The allosteric interplay between S-nitrosylation and glycine binding controls the activity of human serine racemase.

Human serine racemase (hSR) catalyzes the biosynthesis of D-serine, an obligatory co-agonist of the NMDA receptors. It was previously found that the reversible S-nitrosylation of Cys113 reduces hSR activity. Here, we show by site-directed mutagenesis, fluorescence spectroscopy, mass spectrometry, and molecular dynamics that S-nitrosylation stabilizes an open, less-active conformation of the enzyme.

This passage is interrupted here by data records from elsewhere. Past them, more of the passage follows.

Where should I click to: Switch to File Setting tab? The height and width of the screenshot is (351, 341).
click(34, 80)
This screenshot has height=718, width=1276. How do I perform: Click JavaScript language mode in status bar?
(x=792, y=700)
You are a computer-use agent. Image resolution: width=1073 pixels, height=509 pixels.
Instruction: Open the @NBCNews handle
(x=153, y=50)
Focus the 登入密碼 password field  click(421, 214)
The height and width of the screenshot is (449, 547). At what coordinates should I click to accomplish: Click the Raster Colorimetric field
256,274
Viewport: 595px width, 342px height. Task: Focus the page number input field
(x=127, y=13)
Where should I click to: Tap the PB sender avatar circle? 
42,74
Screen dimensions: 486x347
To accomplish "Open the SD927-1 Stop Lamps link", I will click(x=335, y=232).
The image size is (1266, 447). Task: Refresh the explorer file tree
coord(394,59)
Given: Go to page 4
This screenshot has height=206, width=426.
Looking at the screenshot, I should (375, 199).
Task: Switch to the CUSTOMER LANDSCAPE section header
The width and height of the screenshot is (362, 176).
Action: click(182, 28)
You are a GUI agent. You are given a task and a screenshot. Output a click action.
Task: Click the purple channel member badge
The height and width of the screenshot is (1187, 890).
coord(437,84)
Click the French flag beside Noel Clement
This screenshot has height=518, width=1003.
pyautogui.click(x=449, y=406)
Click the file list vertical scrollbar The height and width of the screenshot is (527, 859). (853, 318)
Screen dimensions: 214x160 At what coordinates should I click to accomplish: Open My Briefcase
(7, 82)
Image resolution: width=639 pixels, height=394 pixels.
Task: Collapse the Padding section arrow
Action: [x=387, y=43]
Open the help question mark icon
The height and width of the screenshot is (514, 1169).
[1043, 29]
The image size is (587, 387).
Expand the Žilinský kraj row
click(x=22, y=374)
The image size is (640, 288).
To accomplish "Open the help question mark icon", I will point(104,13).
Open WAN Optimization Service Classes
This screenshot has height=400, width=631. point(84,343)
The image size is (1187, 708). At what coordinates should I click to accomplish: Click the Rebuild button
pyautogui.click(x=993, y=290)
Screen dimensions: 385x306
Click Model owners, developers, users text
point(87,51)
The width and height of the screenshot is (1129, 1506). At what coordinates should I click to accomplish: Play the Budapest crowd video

The reaction of hSR with either NO or nitroso donors is conformation-dependent and occurs only in the conformation stabilized by the allosteric effector ATP, in which the ε-amino group of Lys114 acts as a base toward the thiol group of Cys113. In the closed conformation stabilized by glycine-an active-site ligand of hSR-the side chain of Lys114 moves away from that of Cys113, while the carboxyl side-chain group of Asp318 moves significantly closer, increasing the thiol pKa and preventing the reaction. We conclude that ATP binding, glycine binding, and S-nitrosylation constitute a three-way regulation mechanism for the tight control of hSR activity. We also show that Cys113 undergoes H2 O2 -mediated oxidation, with loss of enzyme activity, a reaction also dependent on hSR conformation.